Civil rights organizations and the Asian American Journalists Association (AAJA) have publicly criticized Fox News for a recent segment filmed in New York City's Chinatown that they say perpetuates "racist and offensive stereotypes of Chinese Americans."
In the "Watters' World" segment on "The O'Reilly Factor," posted online on Monday, correspondent Jesse Watters went to Chinatown to ask people their thoughts on the 2016 election and China-U.S. relations. Among the questions Watters asked people were, "Do you know karate?" and "Can you guys take care of North Korea for us?" Watters also approached elderly individuals who gave limited or no responses to his questions.
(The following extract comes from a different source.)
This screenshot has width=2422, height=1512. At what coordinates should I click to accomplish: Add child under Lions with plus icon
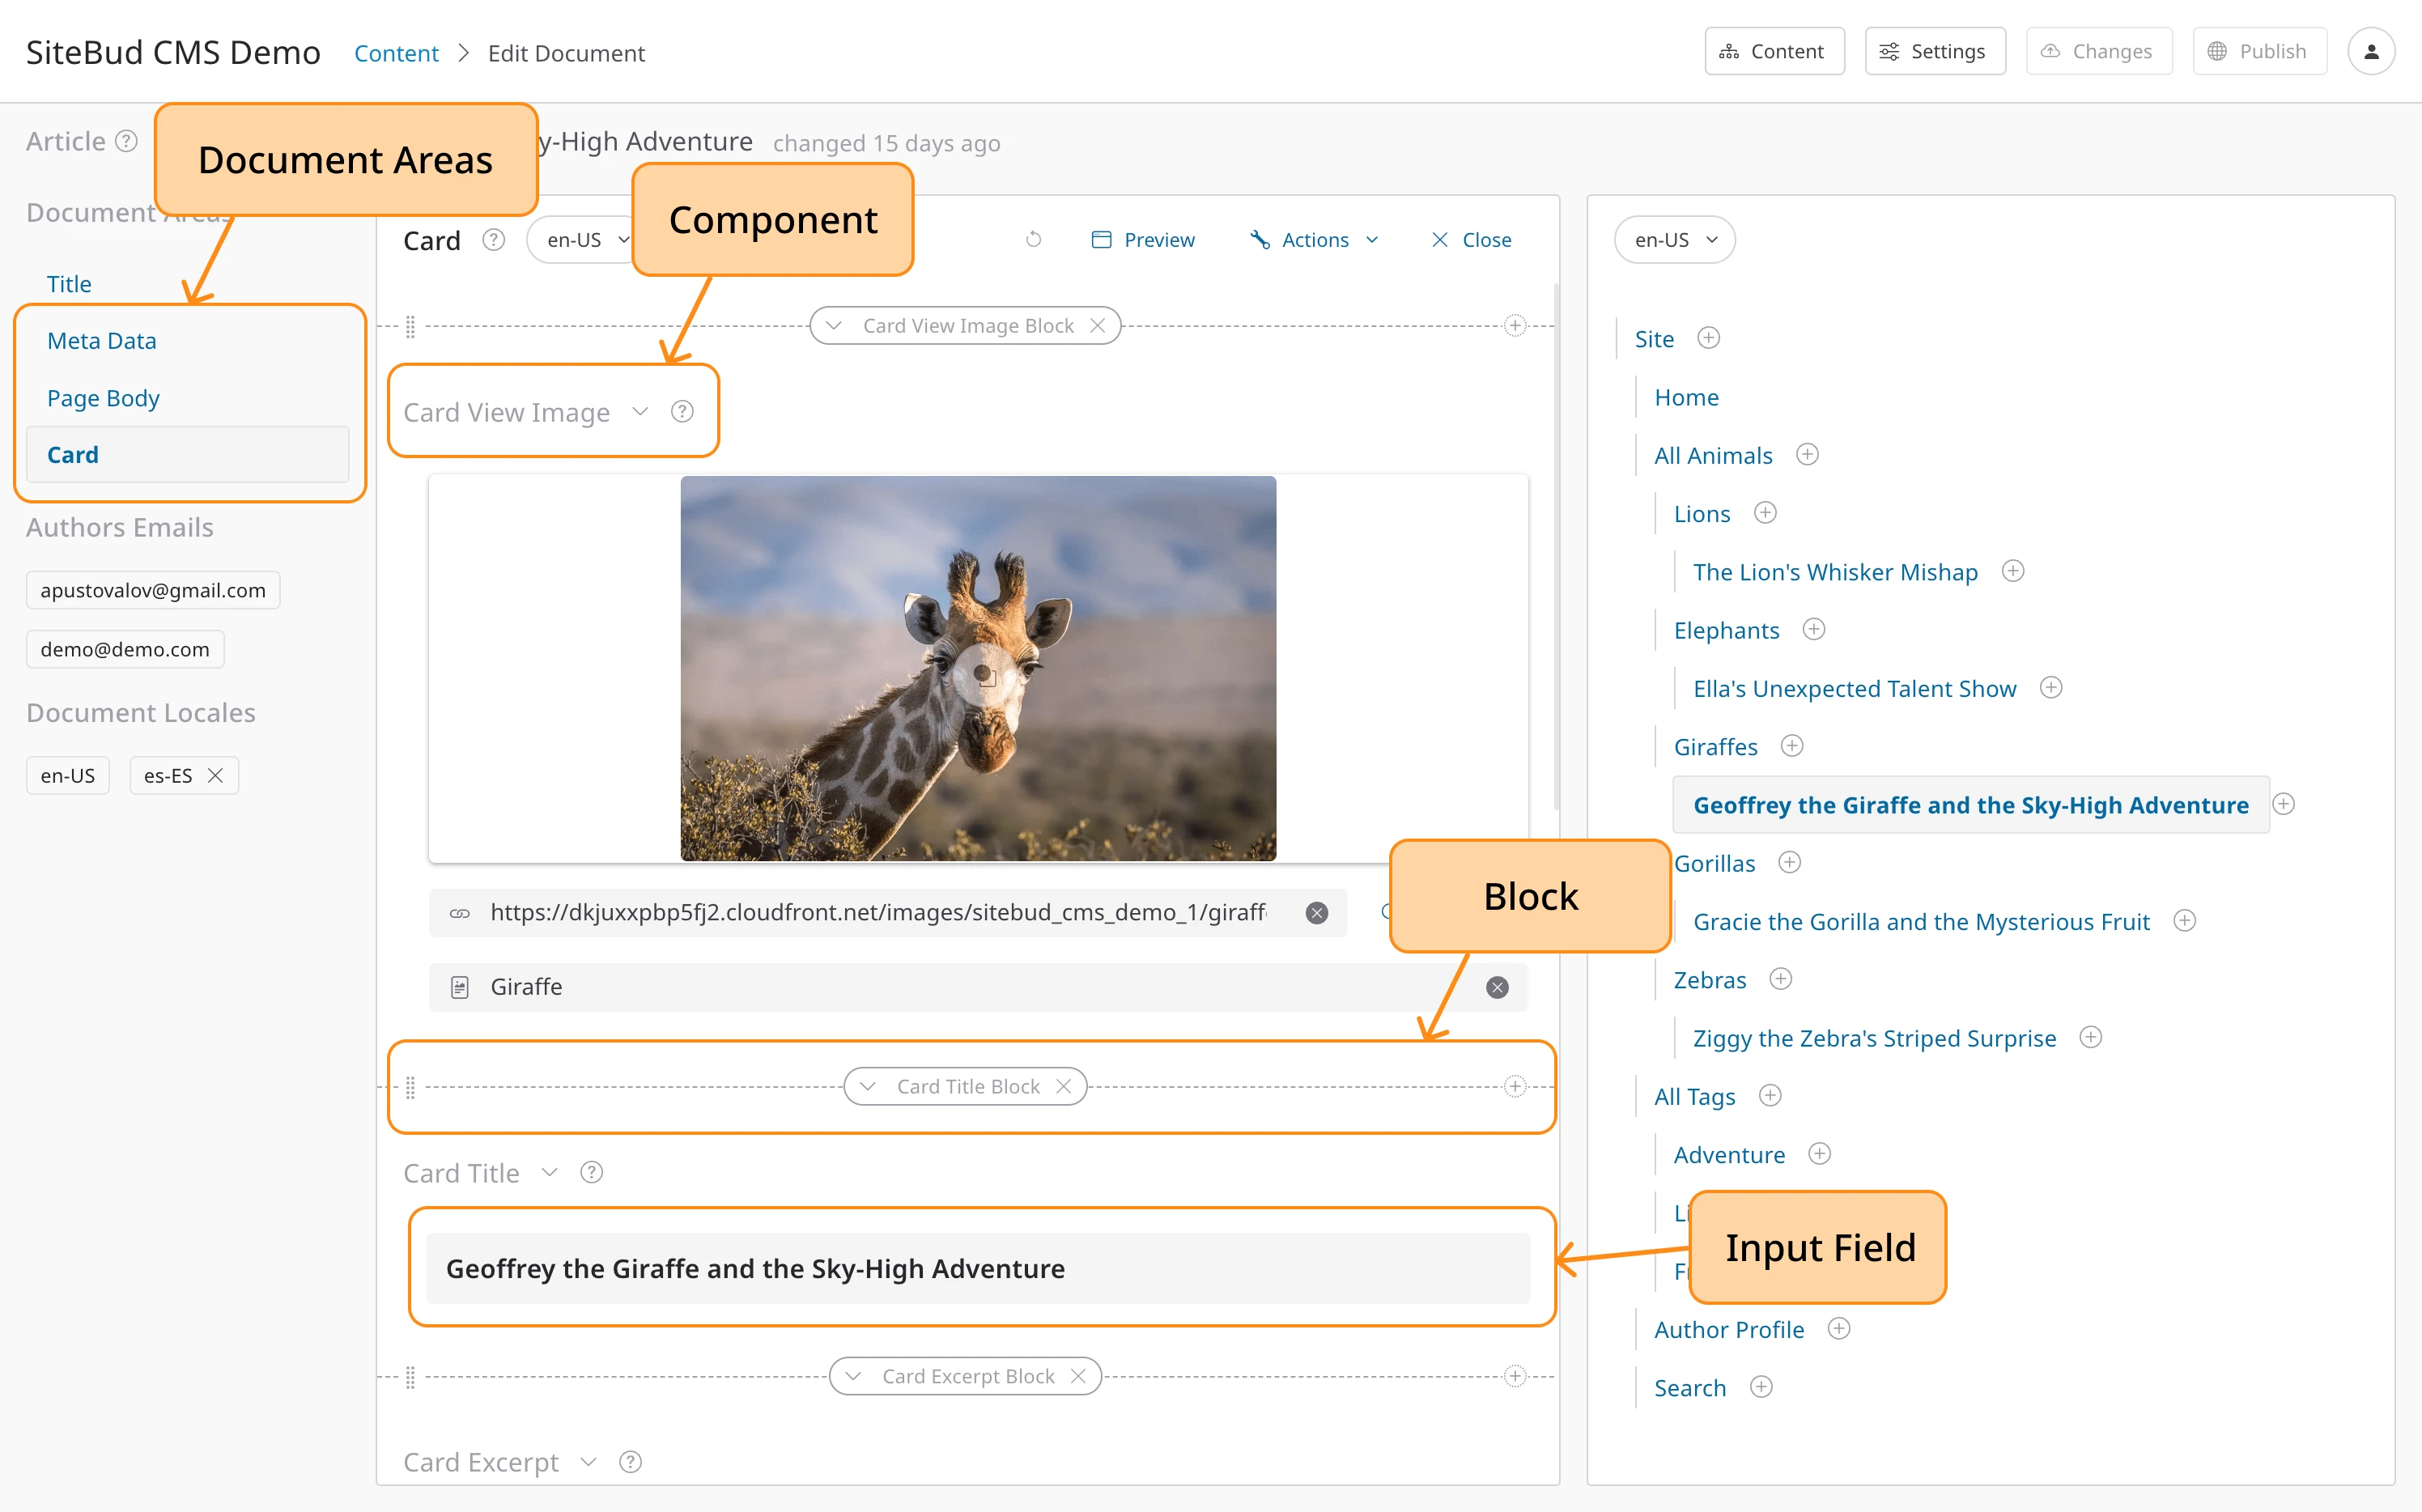1765,513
After the segment, Fox News anchor Bill O'Reilly and Watters discussed the interviews, and O'Reilly noted that the majority of the interviewees seemed "patient," to which Watters said, "They're such a polite people, they won't walk away and tell me to get out of here, so they just sit there and say nothing."
"They want you to walk away because they don't have anything else to do," O'Reilly said. He also acknowledged that "we're going to get letters" but insisted the segment was "gentle fun."
"It was all in good fun," Watters responded.
In a statement released Wednesday by four organizations of the Asian Americans Advancing Justice affiliation, the groups expressed their outrage, writing, "It is unconscionable that a news organization would sanction a segment that laughs at a community of people, including Watters ridiculing elderly Chinese Americans who were limited English proficient. Although The O'Reilly Factor may believe this was "all in good fun," the segment does nothing more than play up every offensive stereotype of Asian Americans that the community has fought against for decades. What they should have done is to talk about the important role that Asian Americans can play in this upcoming election."
Christopher Kang, National Director for the National Council of Asian Pacific Americans (NCAPA), issued a statement Wednesday condemning the segment for its "shocking level of callousness and lack of decency."
"It is not 'all in good fun' to perpetuate racist stereotypes about Asian Americans and Pacific Islanders, and it certainly is not 'gentle fun' to target or mock people who are not fluent in English. No person should be used as a prop in such a heartless manner," Kang said.
AAJA also released a statement Wednesday demanding an apology from Fox News. "It's 2016. We should be far beyond tired, racist stereotypes and targeting an ethnic group for humiliation and objectification on the basis of their race. Sadly, Fox News proves it has a long way to go in reporting on communities of color in a respectful and fair manner," wrote AAJA President Paul Cheung.
When reached for comment, a representative from Fox News referenced two tweets sent by Watters Wednesday evening: "My man-on-the-street interviews are meant to be taken as tongue-in-cheek and I regret if anyone found offense," Watters tweeted, adding in a second message: "As a political humorist, the Chinatown segment was intended to be a light piece, as all Watters World segments are."
This article has been updated to include Watters' response.